La intelligentsia táctica

viernes, julio 02, 2010



Sin haber brillado con claridad, Robben lo logró todo. Tras un tiro libre que sobre la banda derecha apuró Sneijder dejando mal parada a la defensa brasileña, Robben avanzó llevando marca y enseguida regresó sobre su eje para devolver el balón al 10 de Holanda, que lo botó bombeado al desencuentro cómplice de Julio César y Felipe Melo. Ambos salieron a nada. El primero puñeteó el viento y el segundo peinó a contrapelo la Jabulani que igualó el partido. 1 a 1. Minuto 52.
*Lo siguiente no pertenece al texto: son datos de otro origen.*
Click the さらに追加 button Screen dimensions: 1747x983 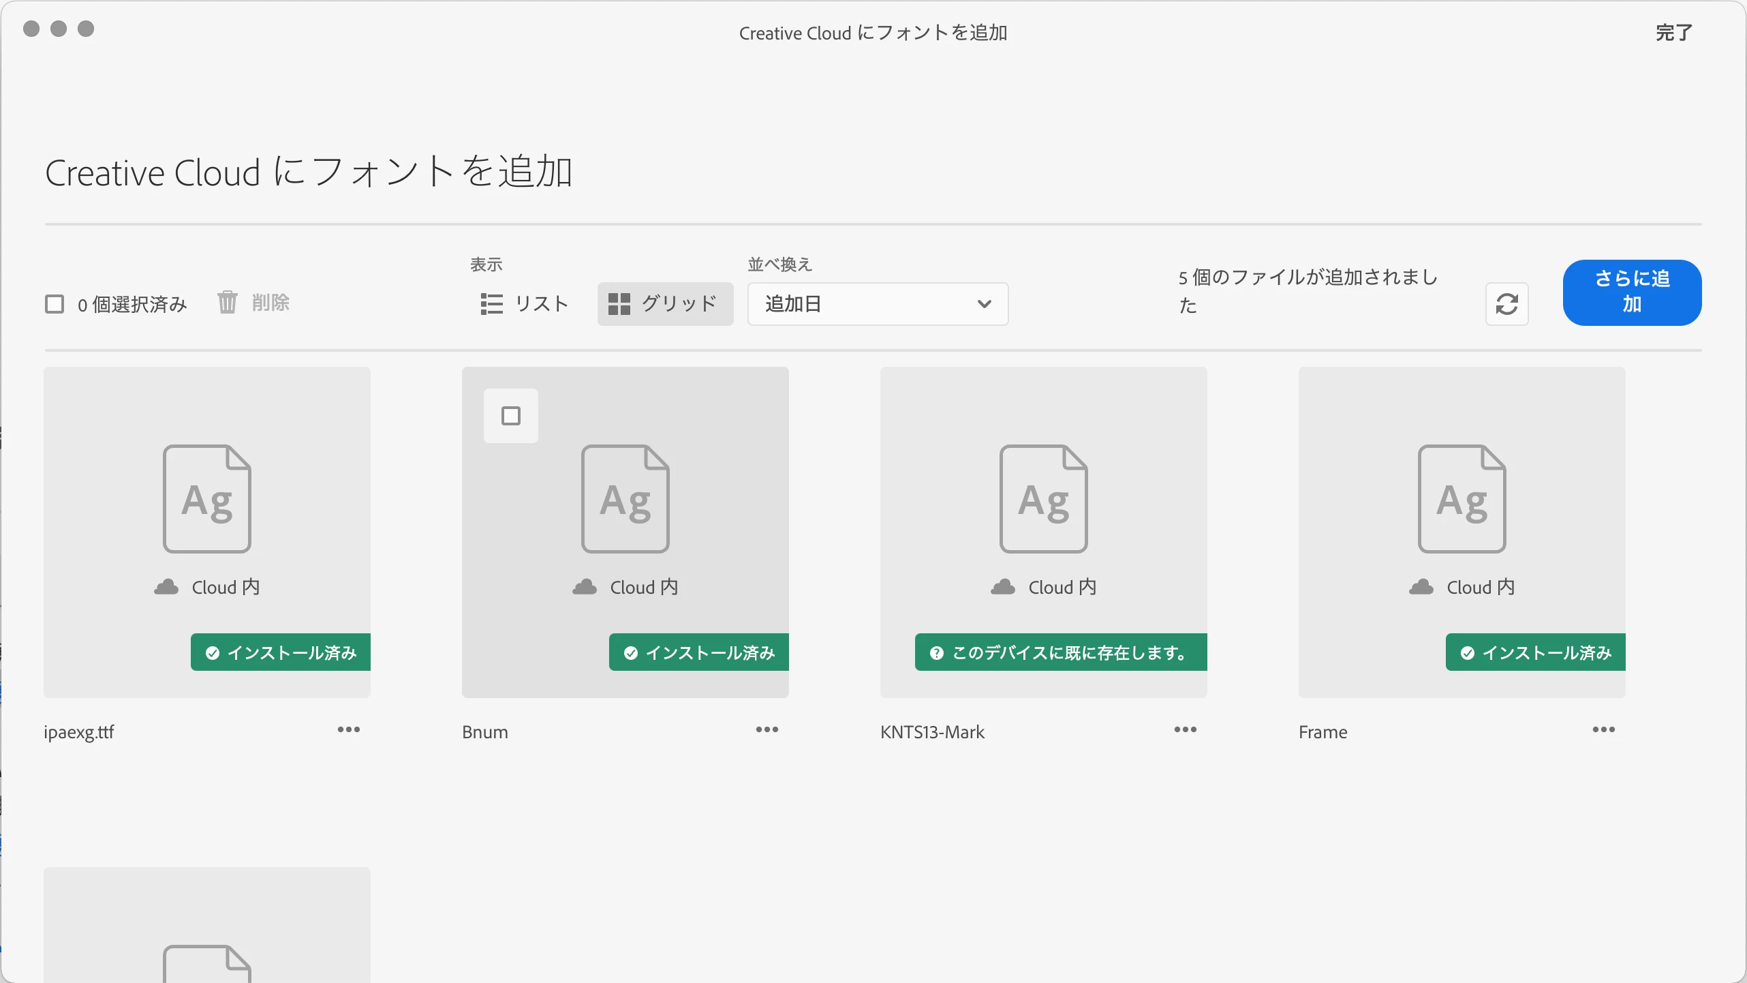click(x=1632, y=292)
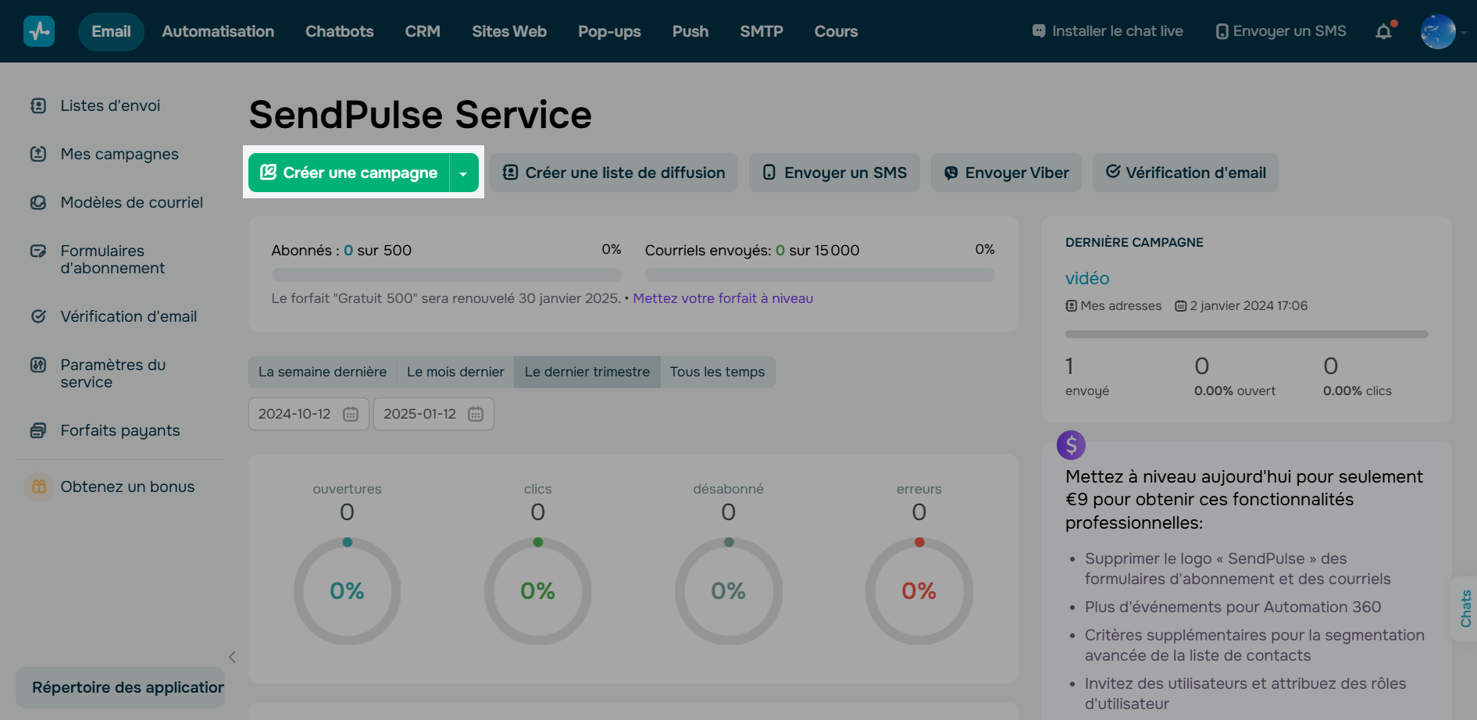Click the Abonnés progress bar
This screenshot has width=1477, height=720.
pyautogui.click(x=445, y=274)
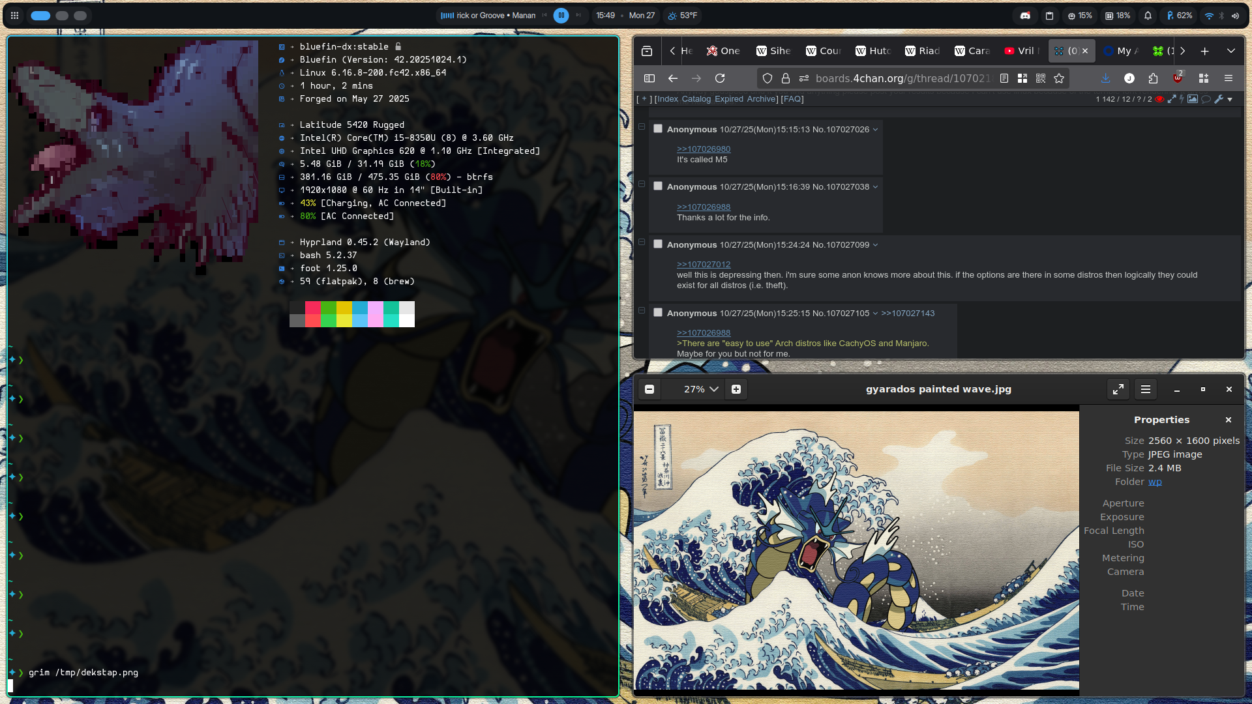Tick the checkbox on post No.107027105
Screen dimensions: 1252x704
click(x=658, y=313)
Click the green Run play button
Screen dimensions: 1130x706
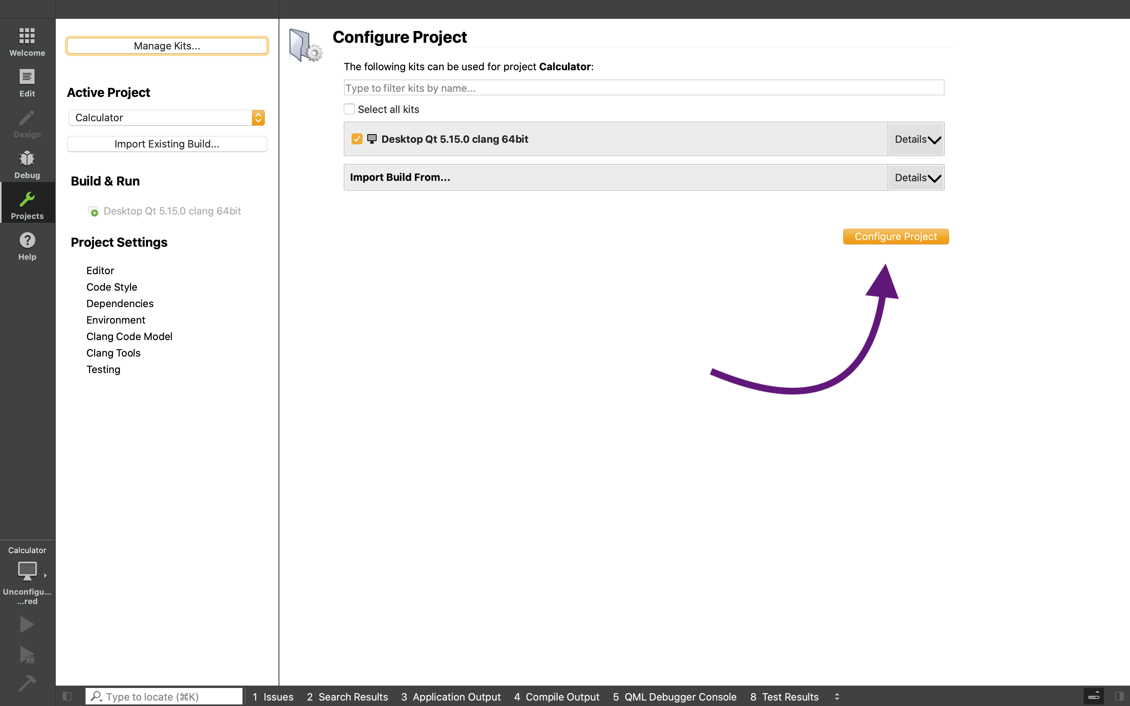pyautogui.click(x=27, y=624)
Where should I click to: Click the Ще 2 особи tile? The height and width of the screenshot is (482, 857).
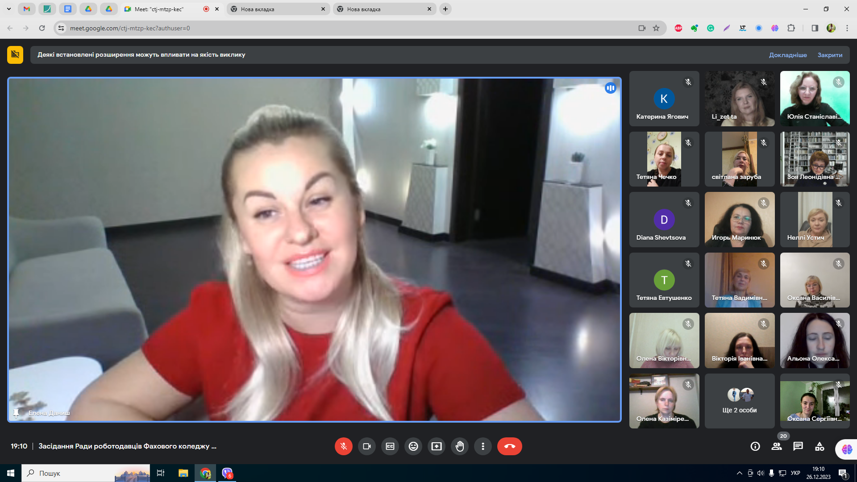739,401
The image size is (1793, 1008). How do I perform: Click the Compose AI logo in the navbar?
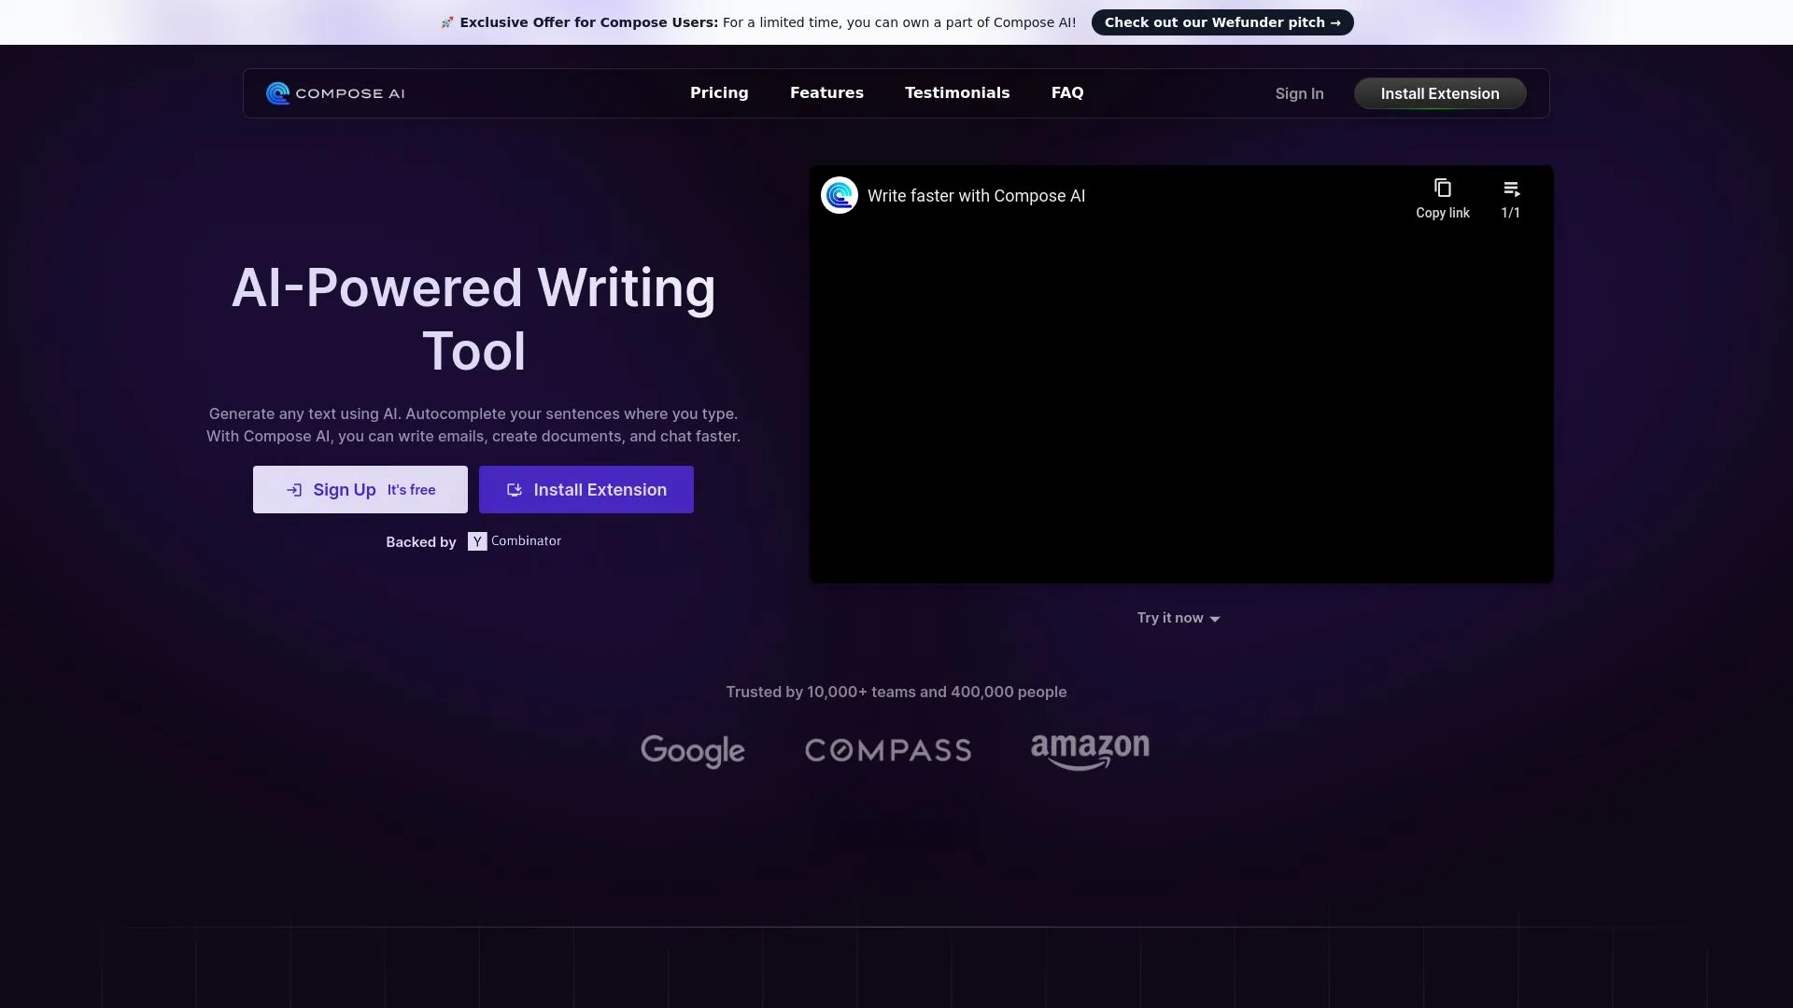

A la altura del 68, Robben, subido en un cohete, presiona sobre el final de la cancha a un Juan que es un ramillete de nervios. El defensa brasileño no soporta la arremetida y lanza el balón al corner, confirmando que el empate a la verdeamarela le había cuarteado el piso. El mismo Robben cobra el tiro de esquina y da el primer pincelazo de una pintura diseñada en camerino: tiro a media altura sobre el primer palo, Kuyt que la roza hacia atrás con la corona y, de nuevo, Sneidjer que lo mete en una esquina girando el cuello y apretando la frente. 2 a 1 y a Brasil se le desarma el tren.

Hacia el minuto 72, Robben vuelve a avanzar por la derecha cuando todo Brasil (no solamente el equipo) lo quería matar. Felipe Melo, el que metió en contra el gol del empate, le choca con falta y, cuando el holandés cae al piso, le imprime en su pierna izquierda el grosor de sus estoperoles Nike. Melo sale expulsado. Se lleva consigo un pase magistral de callejón para el gol de Robinho, pero por sobre ello va cargando un gol en contra y un foul horrendo que deja a su equipo con 10 hombres en el instante más crítico.

Para ese momento Arjen Robben lo había logrado todo sin haber siquiera atinado un tiro a gol, pero habiendo sabido, con la solvencia que nadie tuvo en el equipo brasileño, conducir el timón de un acorazado naranja que pudo no haber derrochado brillantez, pero que nunca denotó descontrol ni explotó en berrinches desesperados como los de Robinho. Las faltas que le calzaron a Robben las fueron, y quizás, como todos los jugadores en toda esquina, tras algunas de ellas supo exagerar el drama sabiendo que la estocada de una expulsión significaría para Brasil el abismo.

Así lo hizo y lo logró, y aún desde el piso supo conservar la calma para ni siquiera regresar a ver a un lastimero Robinho que no podía con su fracaso. Robben era ya para entonces el autor intelectual de un atentado bien orquestado, y justamente atestado, al ego de un equipo brasileño que se pasó por alto el respeto a un rival de histórica jerarquía; un equipo brasileño que en su era Dunga se despojó de la gracia y el carisma que lo hacían en el mundo mucho más que una moda o un recurso de explotación mercantil; era, fue, una cátedra, un pénsum y una tradición para entender cómo se debía jugar al futbol con simpatía y corazón.

El periodista José Samano, de El País, ha dicho que Dunga se convirtió en un reputado mecenas del jogo feo, primero como matraca en el campo y ahora como cuartelero mayor en el banquillo. Que bajo su control Brasil ya no juega en la playa. Que Brasil encantaba y que ahora sólo gana. Que ya no busca un lugar en el corazón de la opinión pública, que solo quiere una Copa, sin más. Y sin más, yo me adscribo a sus criterios.

Brasil ahora mismo extrañará a Ronaldinho. Me atrevo a decir que todos lo extrañamos.